Tuesday, 17 January 2017

Alzheimers and Spirituality

I was recently visiting in the Alzheimers ward in one of our long term care facilities. It can be painful to be with those whom you know and love, who can no longer use their minds reasonably. My wife’s mother suffered with debilitating Alzheimers for 10 years before passing away. My own mother, still living, suffers with short term memory loss. This is sad yet real as all the organs of our body deteriorate with age and a plethora of other causes.

So many of us in our western society limit the identity of our human lives by our capacity to “think.” That is to say, we limit the experience of our lives to self consciousness alone. What happens when my brain becomes ill? What happens when my self consciousness loses its capacity to reason and understand? Am I somehow less human? Less worthy of love? In other words, is our human capacity to connect, to be in communion with, to love limited to the “thinking” mind alone?

Spiritual practice is about learning how to navigate all the various levels of the mind, and to connect with and live out of our deeper Self, our deeper Unitive Mind, which is much more than our dualistic self consciousness. We are more than what we can think! Thanks be to God.

So when I am on the Alzheimer ward, or with my mother who can’t remember what she just said, our capacity to be in loving communion is not limited to her deteriorating brain. There is something much deeper going on between us (in fact, there is something much deeper going on between you, me and all of creation).

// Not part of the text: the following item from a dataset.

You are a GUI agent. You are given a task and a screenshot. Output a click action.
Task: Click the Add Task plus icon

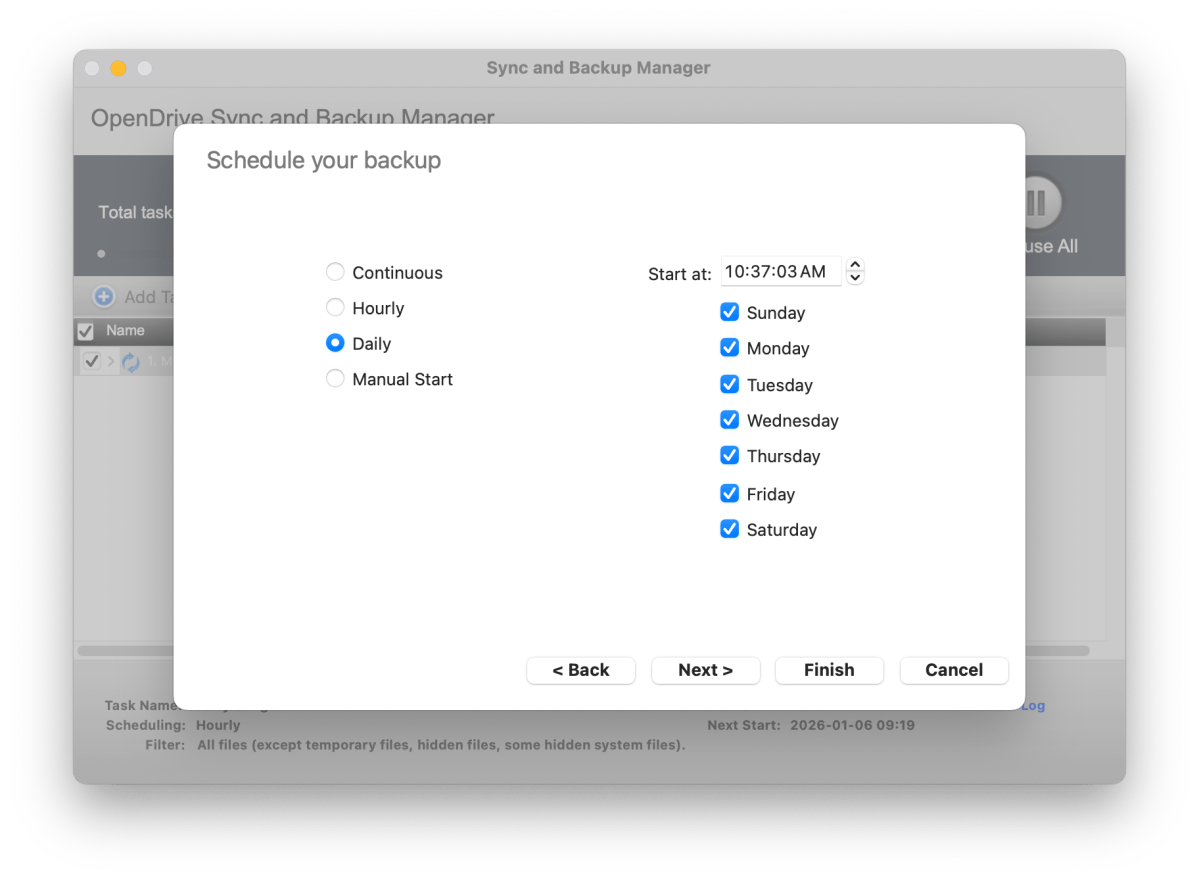(x=104, y=297)
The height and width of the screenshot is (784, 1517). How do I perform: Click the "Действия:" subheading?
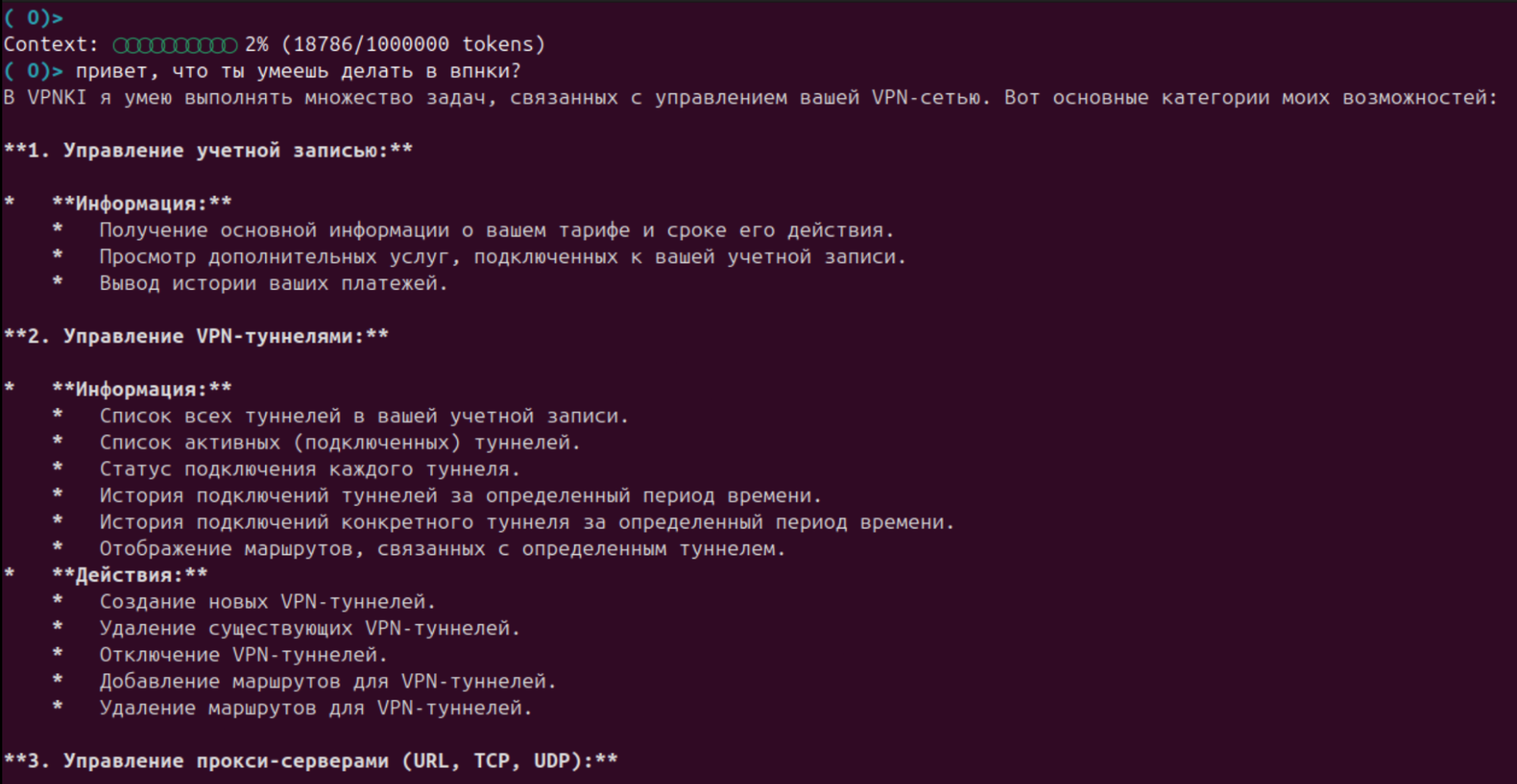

In order to discover this deeper Unitive Mind, deeper loving communion, we have to learn the “work of silence.” Maggie Ross, in her book “Silence: A User’s Guide,” says that “Humans have lost their relationship with the original silence from which, and within which, we evolved; silence that is essential to language, insight, poetry, and music. This loss of communion has gradually eroded our humanity, for what makes us human is not language, tool use, artifice, or self consciousness - current research is showing us that many animals have these gifts as well - but rather the ability of the human mind to come full circle and forget itself in silence.” Silence is the deep and universal love language of God resonating in every soul, and indeed in all of creation. Spiritual practice is about learning to die to our surface and passing selves, and to open up to the flow of our deep silent Love. Spiritual practice is about learning to see this silent Love in the face of every other - regardless of their minds working right or not. We are more than our thinking minds. So, we need to learn to die before we die in order to live. As Lent approaches, it is another invitation to enter into the wilderness, enter into the Silence, with Jesus who shows us how to die to self and rise to newness of Life and Love.